Este viernes regresaron de nuevo a la calle. En los trastos que disponen sobre el asfalto cabe toda su vida: cunas, colchones, bastidores, palanganas, carretillas de albañil, muebles que llevan décadas en la familia, aparatos soviéticos y ventiladores chinos, reliquias de todas las épocas.
Las víctimas del derrumbe, dispuestas a hacer su barricada doméstica, impiden el paso de los vehículos y peatones. Quieren que el país se detenga y las escuche. "Por aquí no pasará nadie hasta que esto se resuelva", grita una mujer, que accedió solamente a la petición de dejar continuar a una anciana aferrada a su bastón.
Las autoridades locales no ofrecen soluciones ni responden al diálogo, pero ya han remitido a la pandilla habitual de agentes de la Seguridad del Estado, motoristas con chapa policial, ex combatientes listos para hacer valer su colección de medallas y oficiales de tránsito, que desvían a los choferes despistados fuera de la zona.

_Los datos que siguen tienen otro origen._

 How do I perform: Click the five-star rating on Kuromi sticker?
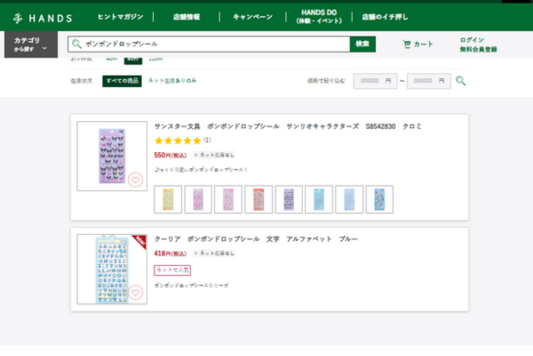point(178,141)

En la boca de la calle, un par de agentes intentan desacreditar a las mujeres que gritan. "Se hacen las bobas pero son unas descaradas", dicen a quien se detenga a ver el panorama, "ellas saben que no pueden estar ahí y que hay gente trabajando para solucionar el problema. Pero no: lo que quieren es armar un espectáculo".

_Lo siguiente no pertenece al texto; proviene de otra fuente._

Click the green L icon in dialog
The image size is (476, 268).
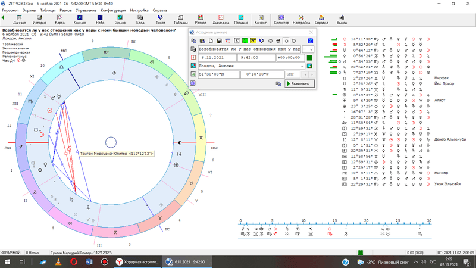[x=244, y=40]
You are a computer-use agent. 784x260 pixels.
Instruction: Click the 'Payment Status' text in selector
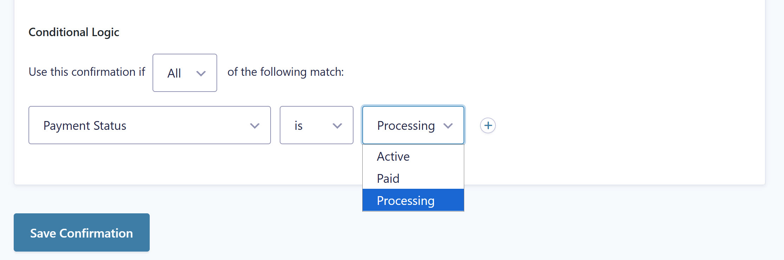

Entre los desalojados hay una mujer vestida de blanco. Es una iniciada en la santería o iyawo, pero los "segurosos" mienten a los transeúntes diciéndoles que es una Dama de Blanco. "Aquí a nadie le importa ya si es santera o disidente, muchacho", les responde alguien que pasa de largo. Los policías se frustran: de poco sirven ya las viejas técnicas.
"Miren la ayuda del Gobierno", indica una mujer, señalando una escuálida caja de cartón con arroz amarillo y calabaza rancia, que repartieron en el barrio a las diez de la noche. "Esa es la comida con la que nos iban a 'ayudar'", dice, "¿se supone que con eso alimente a mi hijo?"

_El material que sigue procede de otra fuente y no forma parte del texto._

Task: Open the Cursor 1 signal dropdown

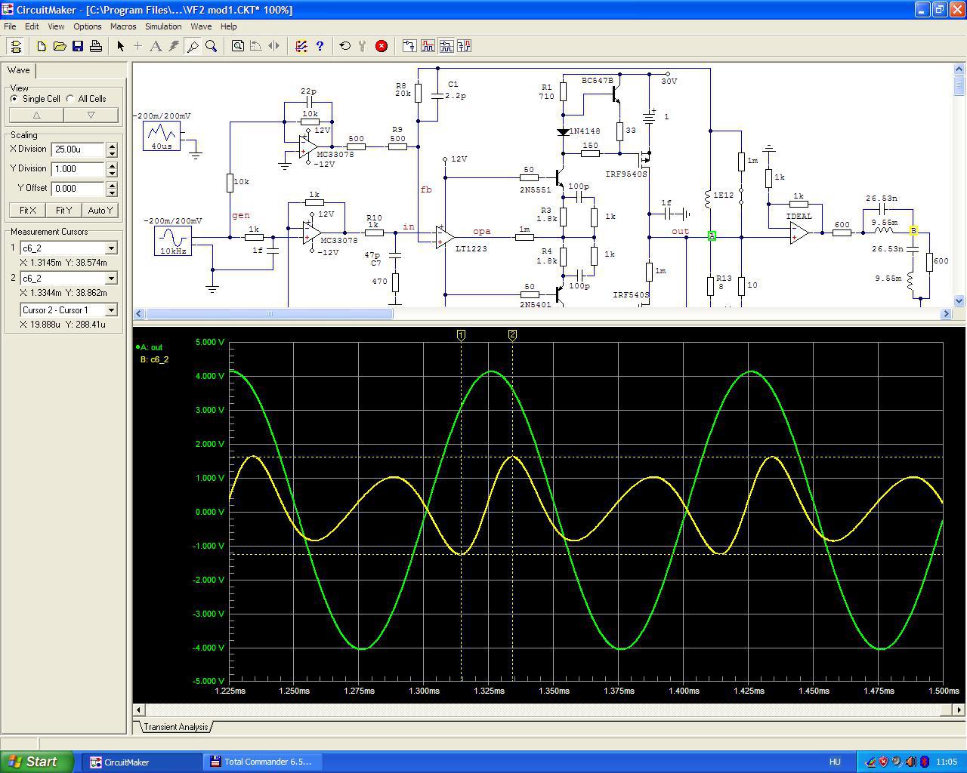Action: (111, 248)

"Estamos desesperados", explica otra de las víctimas. "No hay gas ni electricidad, y además, también se nos derrumbaron las cocinas. ¿Qué hacemos?"
Los que vigilan, los que golpean, los burócratas, todos ellos sufren a menudo las mismas carencias. Sin embargo, eso no impide que acaten las órdenes de quienes viven cómodamente, sin apagones y alimentados con manjares importados.
Mientras, un anciano jubilado se dispone a cumplir con su "deber" y hace malabares para interrumpir a un joven que graba la escena. No importa hacia dónde enfoque la cámara, el viejo acosa, se mueve, tapa el escenario, hasta que el joven se aburre y abandona el lugar. "No tenemos sangre en las venas", dice, encolerizado, un hombre que presencia la escena.
Con los bártulos y la gente que grita, la calle Habana se va estrechando por el sudor y el desespero. El reclamo de los desalojados, náufragos en un país a la deriva, resume el dolor de la Isla entera.